### Activity:
Tally the lines of the data below that contain the string "agent". Give the tally and nothing else.

Source information Block Start

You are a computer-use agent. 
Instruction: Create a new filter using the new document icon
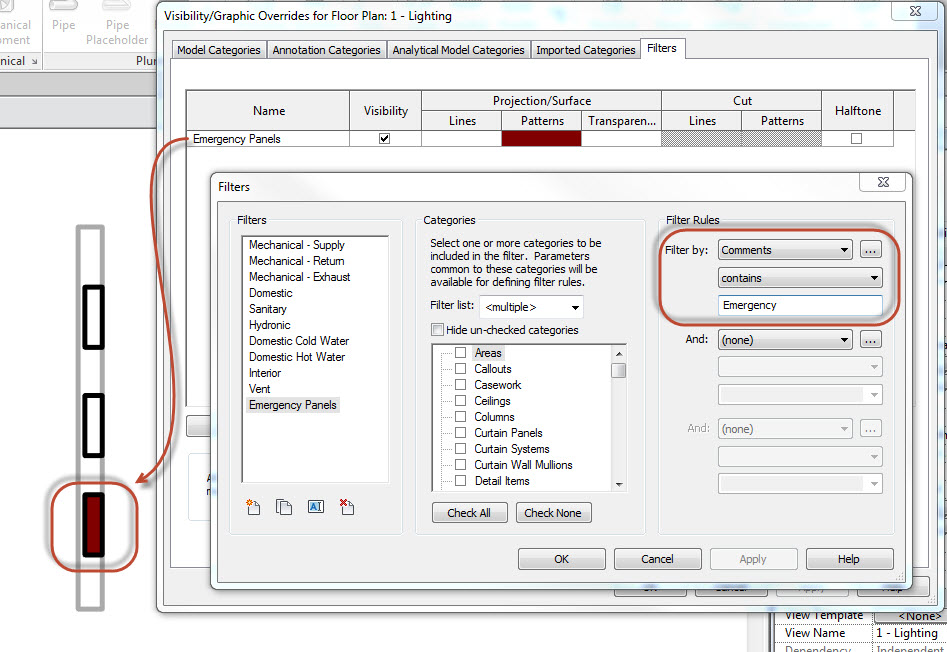point(252,507)
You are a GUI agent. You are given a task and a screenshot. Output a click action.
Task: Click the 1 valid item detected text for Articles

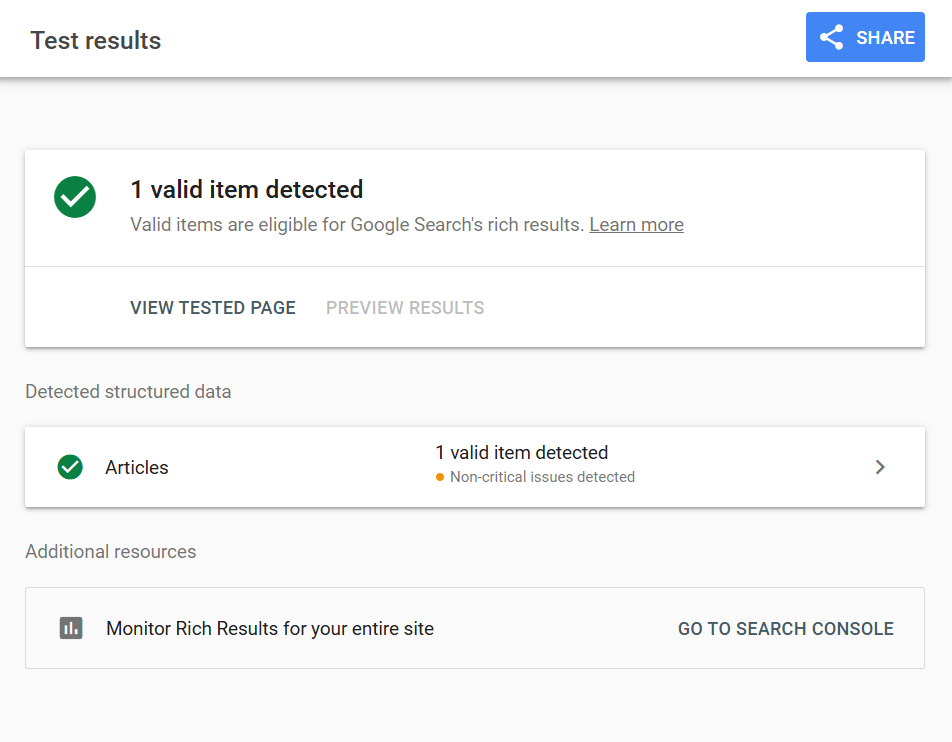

Source information Block End

### Response below:
2